At Scales Lake Park in Boonville, the lifeguards are always on watch, and are quick to blow the whistle if any of the lake’s rules are broken.
“That’s why we’re here, to make sure that they stay safe,” said lifeguard Christina Maple.
But some parents think one rule in particular doesn’t accomplish its intended purpose: no floatation devices allowed.
“I was just really surprised,” Brittni Thomas said. “You know, to put a child in any type of water whatsoever, that cannot swim without a, you know, lifesaving device, I just feel it’s very unsafe.”
When it comes to why the lake doesn’t allow floatation devices of any kind, including life jackets, there are a few reasons.

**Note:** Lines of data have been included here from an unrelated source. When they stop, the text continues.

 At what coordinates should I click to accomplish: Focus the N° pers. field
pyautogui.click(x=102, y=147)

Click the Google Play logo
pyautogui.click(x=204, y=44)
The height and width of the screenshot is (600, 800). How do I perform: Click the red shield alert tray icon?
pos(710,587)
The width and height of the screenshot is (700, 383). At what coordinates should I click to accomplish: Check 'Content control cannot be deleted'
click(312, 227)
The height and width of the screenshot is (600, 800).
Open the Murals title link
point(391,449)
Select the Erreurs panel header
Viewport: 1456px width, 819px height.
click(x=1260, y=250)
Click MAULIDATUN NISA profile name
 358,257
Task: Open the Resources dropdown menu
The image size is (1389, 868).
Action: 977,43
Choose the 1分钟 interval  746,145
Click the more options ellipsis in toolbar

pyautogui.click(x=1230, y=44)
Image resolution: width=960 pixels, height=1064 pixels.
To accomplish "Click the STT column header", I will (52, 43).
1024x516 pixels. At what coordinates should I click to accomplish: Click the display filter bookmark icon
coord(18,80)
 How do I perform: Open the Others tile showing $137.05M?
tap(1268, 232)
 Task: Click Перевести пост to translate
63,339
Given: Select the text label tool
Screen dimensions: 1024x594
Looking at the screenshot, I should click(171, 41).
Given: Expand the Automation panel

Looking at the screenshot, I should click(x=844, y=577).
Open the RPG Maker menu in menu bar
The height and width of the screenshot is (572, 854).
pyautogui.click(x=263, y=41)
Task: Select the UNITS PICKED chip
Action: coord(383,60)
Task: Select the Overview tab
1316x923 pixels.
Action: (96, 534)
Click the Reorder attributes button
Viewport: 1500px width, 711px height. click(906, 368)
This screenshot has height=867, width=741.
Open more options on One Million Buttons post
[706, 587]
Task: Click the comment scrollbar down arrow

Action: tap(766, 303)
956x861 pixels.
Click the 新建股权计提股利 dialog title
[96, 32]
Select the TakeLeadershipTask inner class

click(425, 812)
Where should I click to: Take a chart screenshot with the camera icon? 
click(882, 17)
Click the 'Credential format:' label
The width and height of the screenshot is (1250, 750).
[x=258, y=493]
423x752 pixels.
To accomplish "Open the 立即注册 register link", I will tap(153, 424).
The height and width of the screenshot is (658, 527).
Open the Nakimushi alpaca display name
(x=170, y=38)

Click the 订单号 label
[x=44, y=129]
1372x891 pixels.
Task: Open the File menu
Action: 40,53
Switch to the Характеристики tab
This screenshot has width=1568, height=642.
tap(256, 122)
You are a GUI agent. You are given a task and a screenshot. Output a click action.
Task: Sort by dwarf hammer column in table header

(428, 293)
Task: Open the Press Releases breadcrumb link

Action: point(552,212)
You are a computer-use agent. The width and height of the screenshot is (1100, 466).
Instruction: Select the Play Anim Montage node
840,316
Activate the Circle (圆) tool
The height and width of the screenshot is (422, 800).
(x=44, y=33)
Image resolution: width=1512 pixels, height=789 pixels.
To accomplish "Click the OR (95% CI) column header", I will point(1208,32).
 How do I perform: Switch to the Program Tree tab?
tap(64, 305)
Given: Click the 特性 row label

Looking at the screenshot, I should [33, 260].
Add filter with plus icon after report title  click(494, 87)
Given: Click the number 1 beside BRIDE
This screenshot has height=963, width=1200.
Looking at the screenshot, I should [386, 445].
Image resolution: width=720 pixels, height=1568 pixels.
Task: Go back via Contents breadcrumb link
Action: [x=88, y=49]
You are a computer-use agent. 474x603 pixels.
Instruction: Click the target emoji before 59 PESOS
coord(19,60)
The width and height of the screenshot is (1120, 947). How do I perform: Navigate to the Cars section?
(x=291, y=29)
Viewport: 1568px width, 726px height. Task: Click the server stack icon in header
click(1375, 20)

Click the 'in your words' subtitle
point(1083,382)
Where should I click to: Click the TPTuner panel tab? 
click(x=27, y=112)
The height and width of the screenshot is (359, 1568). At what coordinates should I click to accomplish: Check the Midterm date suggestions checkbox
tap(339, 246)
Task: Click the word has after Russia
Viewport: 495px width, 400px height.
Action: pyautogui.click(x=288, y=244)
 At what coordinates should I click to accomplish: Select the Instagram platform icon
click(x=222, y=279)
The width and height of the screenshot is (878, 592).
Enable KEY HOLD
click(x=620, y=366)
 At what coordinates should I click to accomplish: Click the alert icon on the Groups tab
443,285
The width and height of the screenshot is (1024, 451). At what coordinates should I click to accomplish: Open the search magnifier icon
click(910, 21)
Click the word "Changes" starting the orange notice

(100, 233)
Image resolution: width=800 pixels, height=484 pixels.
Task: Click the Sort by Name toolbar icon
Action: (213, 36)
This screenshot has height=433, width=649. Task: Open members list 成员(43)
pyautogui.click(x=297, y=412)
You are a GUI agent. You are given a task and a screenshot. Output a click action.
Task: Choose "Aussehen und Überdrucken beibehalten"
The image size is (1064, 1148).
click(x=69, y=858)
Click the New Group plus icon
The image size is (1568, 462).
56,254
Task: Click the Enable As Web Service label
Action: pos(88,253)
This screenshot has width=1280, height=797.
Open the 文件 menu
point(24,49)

“We’ve put that in place because it can obstruct our view from seeing the kids, and we’ve had issues before of not being able to see them, have them drift away, think they can go farther and getting stuck,” Maple said. “We’ve had parents question, because other places do allow it, but we just the best experience, we had the best outcomes without having floatation devices.”
The Warrick County Parks and Recreation President says the main reason for the rule is that parents tend to pay less attention when their kids are using the devices, putting more stress on the lifeguard.
As to whether the rule actually is more safe, opinions are mixed.
“As long as there’s people certified to watch over the kids, I don’t have a problem with it. I understand with the liability and all that,” Doug Schwartz said.
“They just have to enforce the rules give, and so, I was like, do what? I was very on edge. I was, you know, very adamant about them staying within arms length of me,” Thomas said.
The Parks and Rec board says with the rule in place, the track record for safety has been good, but for some families on the fence about coming back, the rule is a deal breaker.
“As long as that rule is in effect, I doubt it, just because of the fact that I just don’t feel, I just don’t feel safe,” Thomas said.